> 2. Lockfree can be faster -- This is the case most people hope for. it's not a...

dragontamer · on June 4, 2019

Spinlocks don't return to the OS.

Mutexes are spinlocks for roughly 1000ish cycles on both Linux and Windows. If you're in-and-out before the 1000 cycles are up, the typical mutex (be it a pthread_mutex or Windows CriticalSection) will never hit kernel code.

If you take more than 1000ish cycles, then yeah OS takes over as a heuristic. But most spinlock code won't take more than 50 cycles.

chrisseaton · on June 4, 2019

How many cycles do you think it will take if the other thread has locked the spinlock and then died or was scheduled out...

dragontamer · on June 4, 2019

Both Linux and Windows detects these cases with pthread_mutex (Linux spinlock+mutex) and CriticalSection objects (Windows spinlock+mutex).

Can you tell me an OS where what you say is a legitimate concern?

To answer your question: about 4000 cycles on Windows if I'm remembering off the top of my head. I think that's the default. Roughly 1-microsecond.

chrisseaton · on June 4, 2019

Detects these cases... and does what?

What can the OS do for you if your consuming thread has for example taken a lock and is now stalled on a page fault triggering IO from spinning disk that could take seconds to finish? Nothing that I'm aware of - you just have to wait until it runs again and releases the lock.

That's why people write lock-free - they don't want a stall or death of the one thread to stall other threads. Deadlock, lovelock, priority inversion.

Read the Wikipedia page for a starting point of motivations for lock-free.

dragontamer · on June 4, 2019

Then schedules out the other thread?

I mean, what happens if the writer thread stalls out in the lock free case? The reader thread runs out of things to do and is also going to be scheduled out (eventually).

Like, that's the OS's job. To remove tasks from the "runnable" state when they stall out.

> That's why people write lock-free - they don't want a stall or death of the one thread to stall other threads.

Erm, if you're saying that the reader thread will be highly utilized... that's not likely the case if the writer thread in this "lock free" implementation stalls out.

Lets say the writer-thread hits a blocking call and is waiting for the hard drive for ~10 milliseconds.

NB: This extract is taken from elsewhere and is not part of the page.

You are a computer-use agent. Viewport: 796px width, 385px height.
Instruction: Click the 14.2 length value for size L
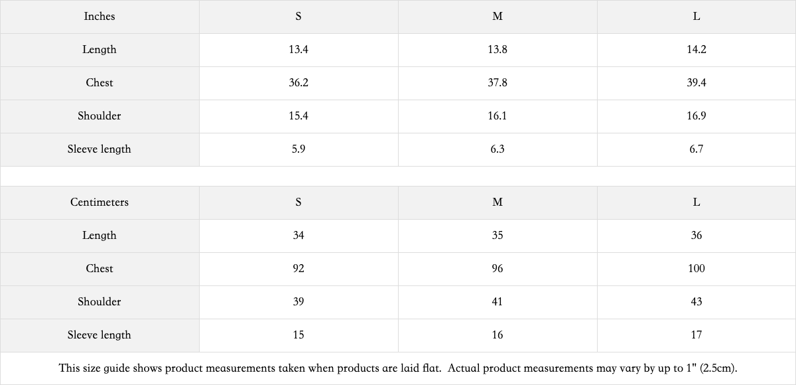tap(697, 50)
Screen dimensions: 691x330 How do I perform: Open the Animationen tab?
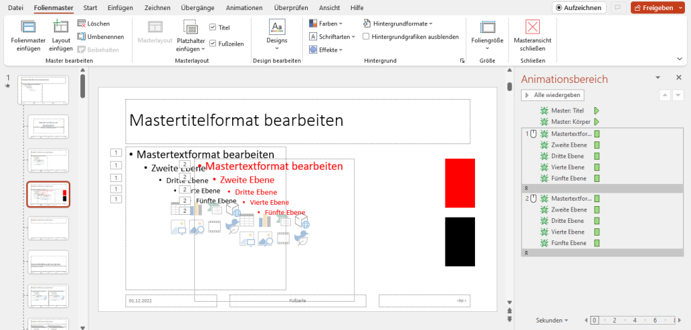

What do you think will happen to the reader-thread? In the "lock-free" implementation talked in this blog.

chrisseaton · on June 4, 2019

> I mean, what happens if the writer thread stalls out in the lock free case? The reader thread runs out of things to do and is also going to be scheduled out (eventually).

Yeah it keeps running, exactly as you say! It can keep working on jobs already on the queue independently.

Are you arguing that you you personally don't think it's worth doing lock-free for various practical reasons? Or arguing that's never why anyone does it?

Because the latter is simply false - I've done it for the latter reasons professionally both in academia and industry so there's one data point for you, and the literature talks about this use-case extensively so I know other people do as well.

dragontamer · on June 4, 2019

> Are you arguing that you you personally don't think it's worth doing lock-free for various practical reasons? Or arguing that's never why anyone does it?

No. Lock-free is great. When it is done correctly.

The code in this blog post was NOT done correctly. It only works in the case of 1-reader + 1-writer, so the "advantages" you're talking about are extremely limited.

You have to keep in mind the overall big picture. Lock-free code is incredibly difficult to write and usually comes with great cost to complexity. However... sometimes Lock-free makes life easier (okay, use them in that case). Sometimes, lock-free can be faster (okay... use them in that case... if speed is important to you).

But in many, many cases, locked data-structures are just easier to write, test, and debug.

jcelerier · on June 4, 2019

> It only works in the case of 1-reader + 1-writer

this is what is needed 99.9% of the time. e.g. look at the number of users of this C++ SPSC queue : https://github.com/cameron314/readerwriterqueue

or of the Boost one : https://github.com/search?q=boost%3A%3Alockfree%3A%3Aspsc_qu...

dragontamer · on June 4, 2019

Yeah, but the "queue-of-queues" is a more traditional structure familiar to people with lock-free algorithms.

I don't have time to do a serious code review of everything... but immediately upon looking at that code, its already clearly written with better quality: with acquire/release fences being used in (seemingly) the correct spot (just as an example).

Like, the real issue I have here is the quality of the code that is being demonstrated in the blog post. A lock-free of queues-of-queues implementation makes sense in my brain. What's going on in the blog-post ultimately doesn't make sense.

jcelerier · on June 4, 2019

> Erm, if you're saying that the reader thread will be highly utilized... that's not likely the case if the writer thread in this "lock free" implementation stalls out.

That does not mean that the reader thread has nothing to do. e.g. the most common case is that your reader thread will produce an output, and your writer thread sends messages to change how this output is generated - but even if there's no message, the reader thread has to keep going at a steady rate.